Türü
Araştırma
Sayfa Sayısı
220
Baskı Tarihi
1998
Yazılış Tarihi
1982
ISBN
975-437-042-7
Baskı Sayısı
7. Baskı
Basım Yeri
İstanbul
Hicret'in 15. asrına girdiğimiz şu yıllarda 'İslam bir inanç sistemi ve hayat nizamı olarak bütün dünyanın ilgisini çekmektedir. ''İslamın Bugünkü Meseleleri'' adıyla neşrettiğimiz eserde yazar, bu meseleyi sosyal ilimci gözüyle incelemişti. Bu kitapta ise, aynı metodla tasavvuf meselelerini ele almaktadır. Günümüzde tasavvuf Türk aydınının zihnini ne bakımlardan meşgul etmektedir? Çağımızın tarih, felsefe, sosyoloji-psikoloji bilgileri hesaba katıldığında, tasavvuf üzerinde nasıl bir değerlendirme yapılabilir? Tasavvufi düşüncenin geleceği ne olabilir? Tasavvufun İslam'daki yeri nedir?
İslâm Tasavvufunun Tarihî Gelişmesi
Tasavvuf -diğer mistik sistemlerde olduğu gibi- hayata karşı belli bir tavır ve davranış olarak başlamış, daha sonra bir düşünce tarzı halinde sistemleştirilmeye çalışılmıştır.
İslâm’da ilk sûfîler diye gösterilen kimselerin -Ebû Zer Gıfarî gibi- esas karakteri zühd ve takvâda dikkati çekecek kadar ileri gitmeleridir.
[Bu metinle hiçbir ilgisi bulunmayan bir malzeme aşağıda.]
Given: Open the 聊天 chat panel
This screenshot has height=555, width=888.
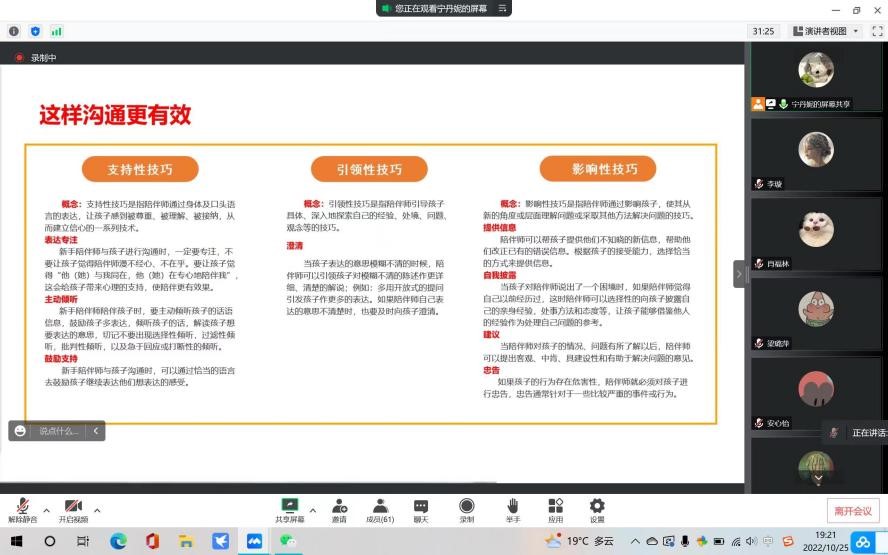Looking at the screenshot, I should (x=421, y=509).

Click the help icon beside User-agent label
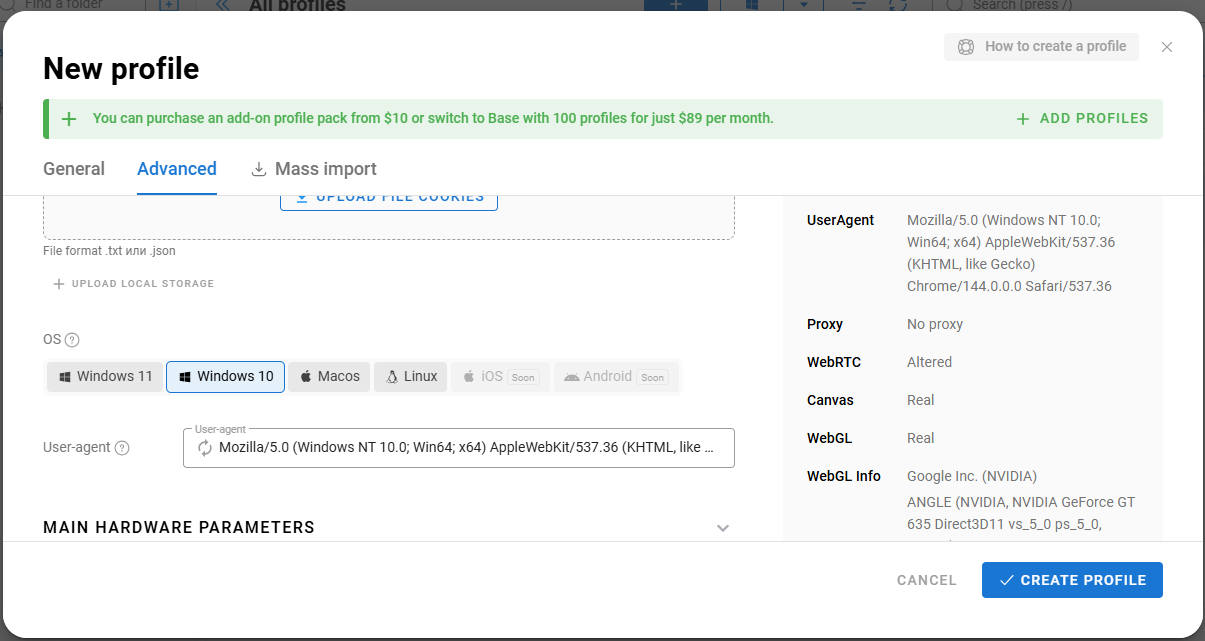pyautogui.click(x=120, y=447)
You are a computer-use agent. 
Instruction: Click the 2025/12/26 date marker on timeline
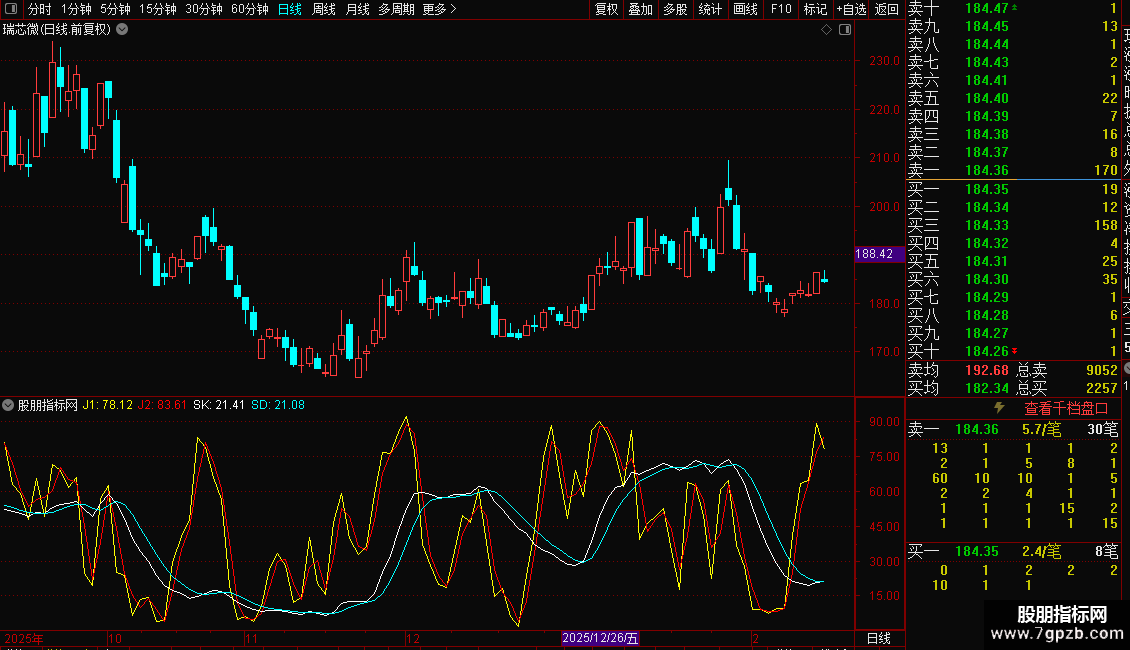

Bunlar Allah yolunda maddî hayatlarını hiçe sayıyorlar, bütün dünyevî varlıklarından kurtuldukları ölçüde Allah’a yakın olacaklarını düşünüyorlardı. Hakikatte zühd hayatı Peygamber’in karakteri idi; Hz. Muhammed, elindeki bütün imkânlara rağmen fakir bir hayat yaşamış, maddî servete kıymet vermemişti. Allah yolunda harcamayı teşvik ediyor, hattâ rivâyete göre fakirliğiyle öğünüyordu. İlk müslümanlar arasında onun hayatını örnek alarak zâhidlikte ileri giden bazılarının nefse âit arzuları mânevî yükselmede kendilerine engel sayarak erkekliklerini bile fedâ etmeye kalktıkları, fakat Peygamber tarafından engellendikleri bilinir. Kaynaklar, sahâbeden Ebû Zer Gıfarî, Huzeyfetü’l-Yemânî ve İmran İbni Haşan Huzaî’yi ilk zâhidler arasında göstermektedir.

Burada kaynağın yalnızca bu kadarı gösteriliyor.